Em todos os lugares há sempre um filho da mãe. Às vezes até existe mais de um. O filho da mãe — sem desprimor para com a senhora que o pariu — é alguém que está sempre de olho vivo e ouvidos de tísico à espera do momento em que nos apanha na curva para tramar-nos.
Por dever profissional, social ou familiar, temos frequentemente de engolir o indesejável e peçonhento batráquio — e lidar com o filho da mãe. Vemo-nos obrigados a dizer-lhe bom dia, quando, no fundo, o que realmente desejaríamos era poder lançar-lhe um hasta la vista, baby.
Perto de um filho da mãe, todo o nosso comportamento se altera. Cá dentro, nas entranhas, erguem-se muralhas, envergam-se armaduras de aço, apontam-se canhões, bestas e roquetes. Porque com um filho da mãe nunca se sabe.
Sem darmos conta, tornamo-nos também um filho da mãe, como o filho da mãe que repudiamos. Mas em legítima defesa, claro. Porque o filho da mãe nunca somos nós. Todos os filhos da mãe que estiverem a ler irão concordar comigo e quem sabe se não serei eu também uma filha da mãe. Ninguém está livre de ser um.

### Material de origem
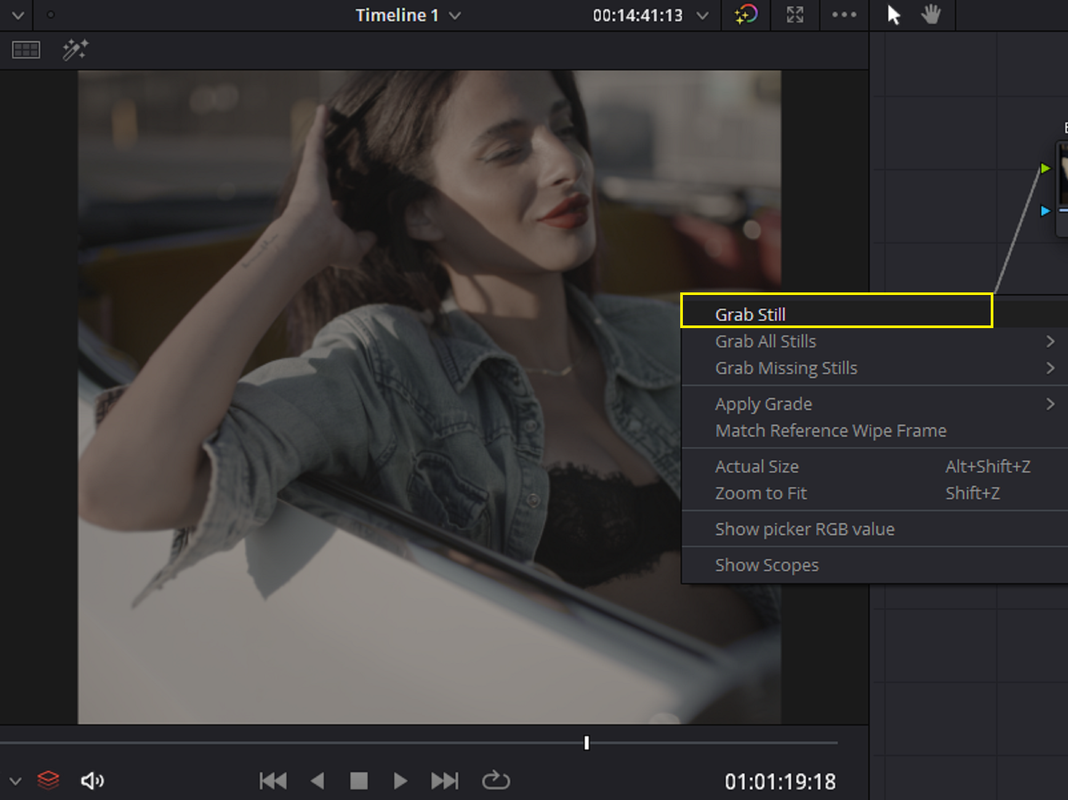Screen dimensions: 1068x800
Task: Select the arrow pointer tool
Action: coord(894,15)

### Enunciado
Continue o excerto sobre o filho da mãe a partir da sua última frase.

### Resposta
Há atributos que não podemos negar a um filho da mãe, por muito que não queiramos admitir: um filho da mãe tem, geralmente, mais sorte que os outros; que não é merecida, pois recorre a artimanhas sinuosas, obscuras e duvidosas para conseguir o que quer. E isso revolta-nos, pelo esforço que fazemos para andar na linha e fazer tudo certinho nos rigores da lei e do bom-senso. Ao primeiro desvio, somos logo caçados. Já o filho da mãe safa-se sempre, parecendo usufruir de alguma espécie de imunidade diplomática divina. Pode tudo, não lhe acontece nada.
Talvez o papel dos filhos da mãe no mundo seja precisamente abanar perante o nosso olhar incrédulo um inconveniente leque de tonalidades cromáticas que se estende desde a justiça à injustiça, fazendo tremer as estruturas que nos sustentam, enquanto enfrentamos e relativizamos os nossos dogmas. Mostrando-nos a mais feia expressão da humanidade reflectida nos seus gestos, somos levados, se tivermos o desprendimento para tal, a constatar a existência desse mesmo rosto amargo e distorcido que tanto desprezamos escondido num canto escuro e poeirento dentro de nós, aprisionado e amordaçado.
Um mundo sem filhos da mãe seria imaculado, esterilizado, inodoro, incolor, ensosso, insípido. Sem textura nem atrito. Sem heavy metal; apenas com harpas celestiais a ecoar através de torrentes de luz intensa que nunca se encontra com as trevas e, por isso, nos fere a vista. E seria também irreal.
O arcano Valete de Espadas insurge-nos num malicioso e travesso alerta em relação aos filhos da mãe que nos rodeiam, sem excluir o filho da mãe do espelho da nossa casa-de-banho, que conhece todos os nossos segredos mais imorais e escabrosos e reflecte cruamente a nudez das nossas virtudes e fraquezas.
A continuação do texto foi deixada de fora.